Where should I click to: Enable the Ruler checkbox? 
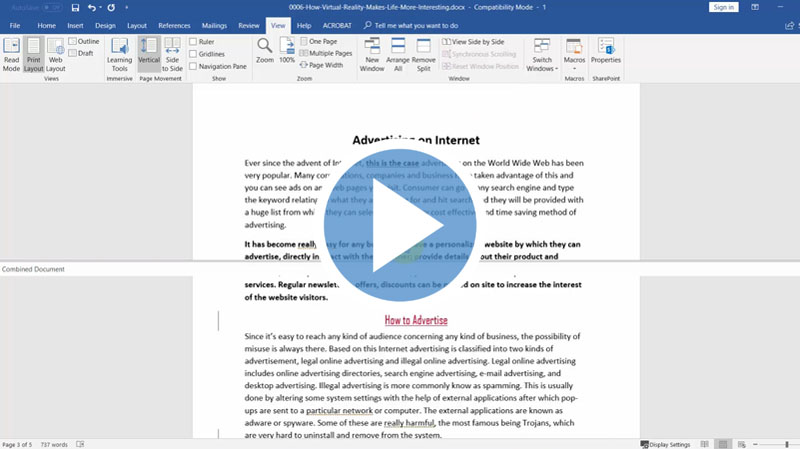[193, 41]
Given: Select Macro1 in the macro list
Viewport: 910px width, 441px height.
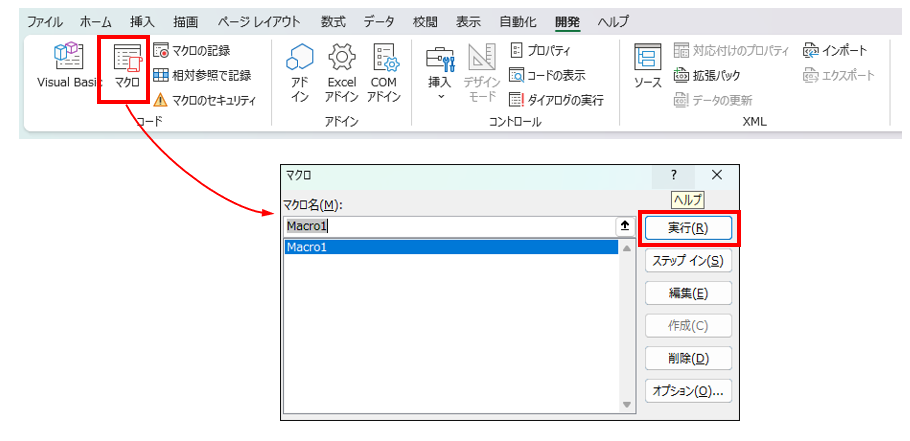Looking at the screenshot, I should click(450, 247).
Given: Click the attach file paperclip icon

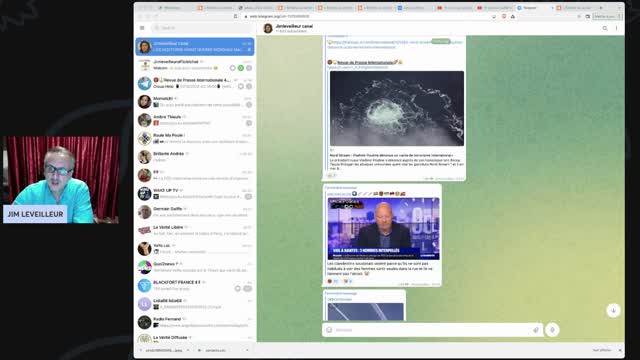Looking at the screenshot, I should 536,330.
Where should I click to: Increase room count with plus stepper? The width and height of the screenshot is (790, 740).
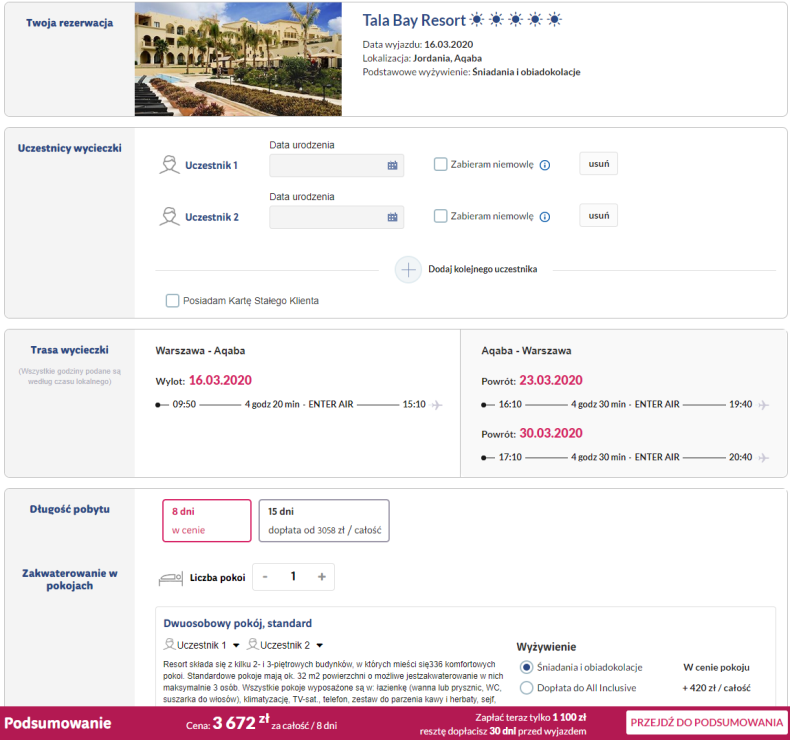pyautogui.click(x=321, y=577)

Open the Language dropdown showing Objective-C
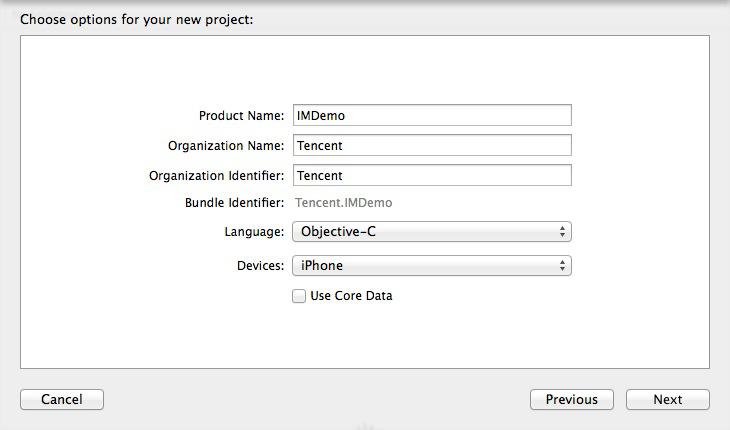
■ ■ ■ ■ ■
From the first record to the last, restate everything exactly but omit the pictures.

EXERCISE RESPONSE:
Where should I click to: Enable the Ruler checkbox? 
[193, 41]
Given: Select Macro1 in the macro list
Viewport: 910px width, 441px height.
Looking at the screenshot, I should click(450, 247).
Given: Click the attach file paperclip icon

Looking at the screenshot, I should 536,330.
Where should I click to: Increase room count with plus stepper? The width and height of the screenshot is (790, 740).
pyautogui.click(x=321, y=577)

Open the Language dropdown showing Objective-C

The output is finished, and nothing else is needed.